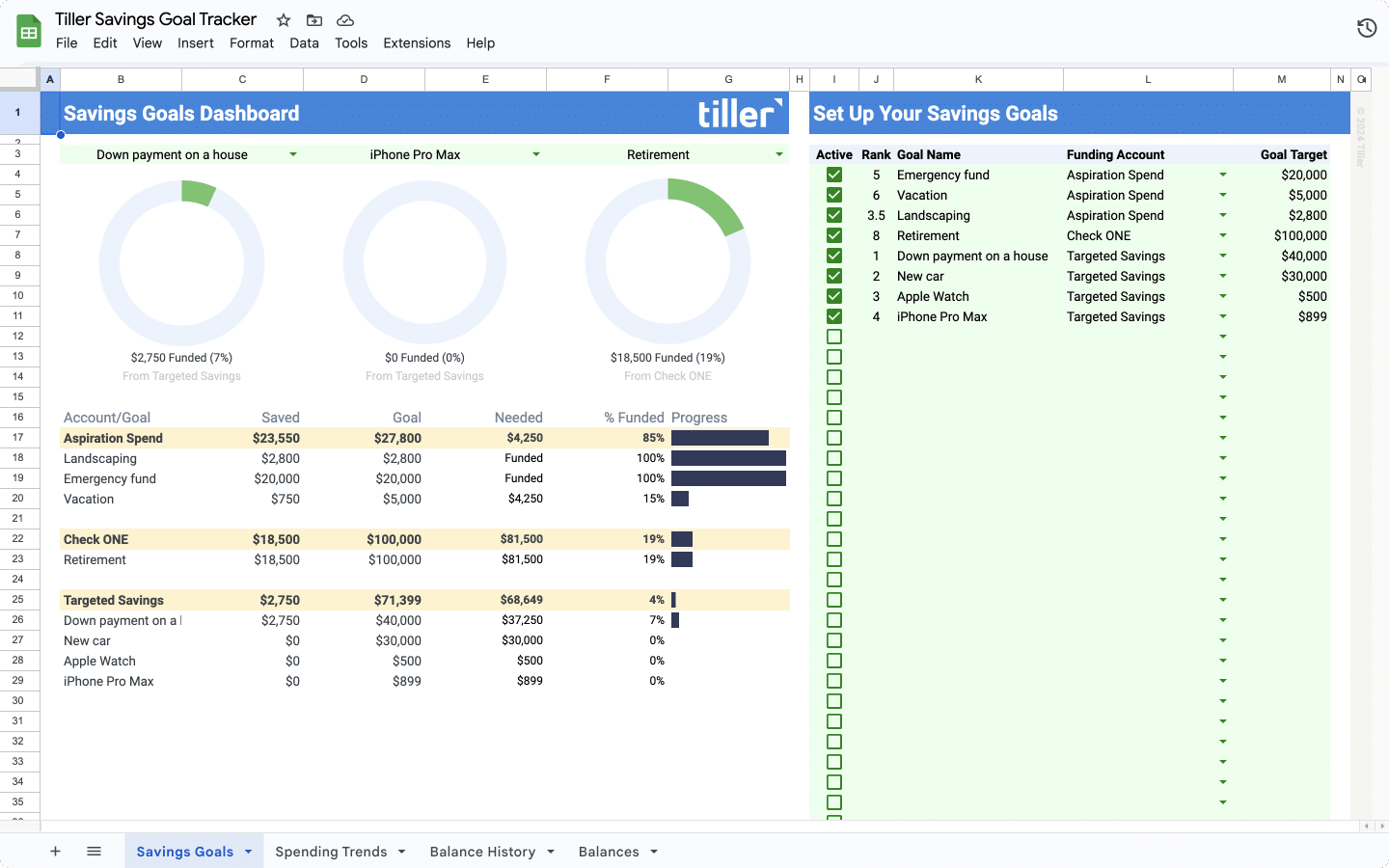Select the Spending Trends sheet tab

tap(331, 852)
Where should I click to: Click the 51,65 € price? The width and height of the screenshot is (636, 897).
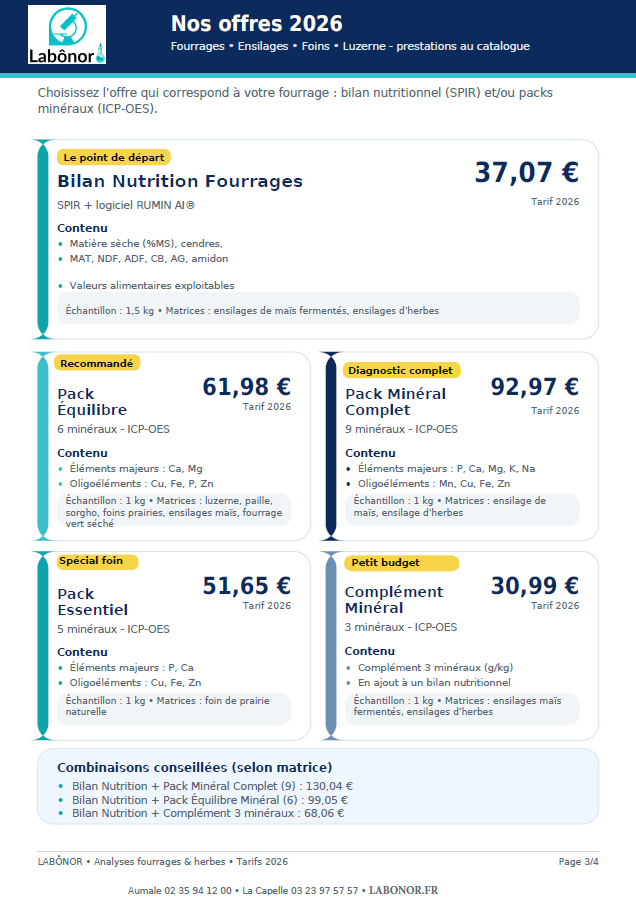pyautogui.click(x=246, y=586)
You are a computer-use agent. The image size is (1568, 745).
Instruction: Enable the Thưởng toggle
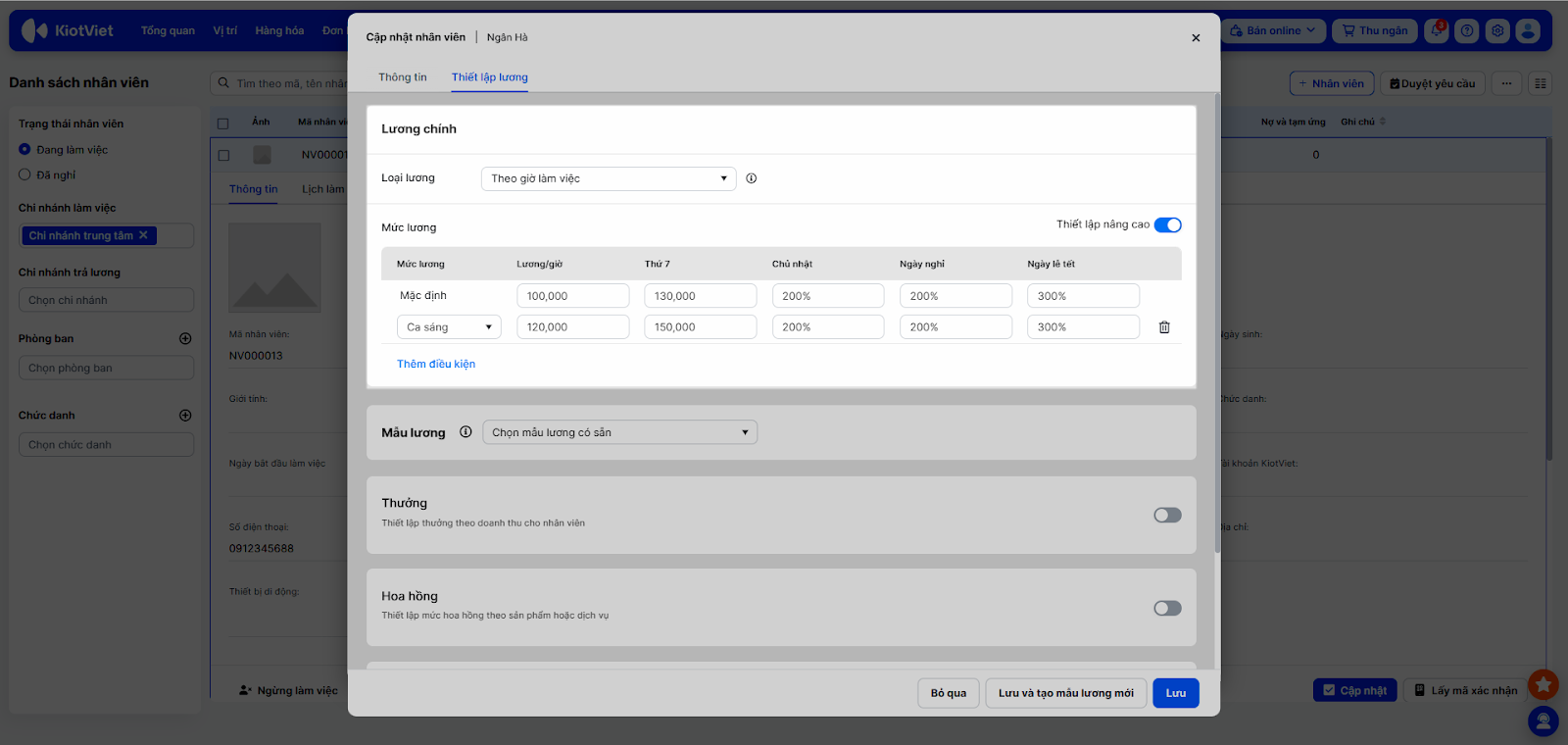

####################

Work instructions: With the pictures excluded, retype exactly the lines from the one containing "You are a computer-use" through the last line of the listing, both ends included.

Task response:
You are a computer-use agent. The image size is (1568, 745).
Instruction: Enable the Thưởng toggle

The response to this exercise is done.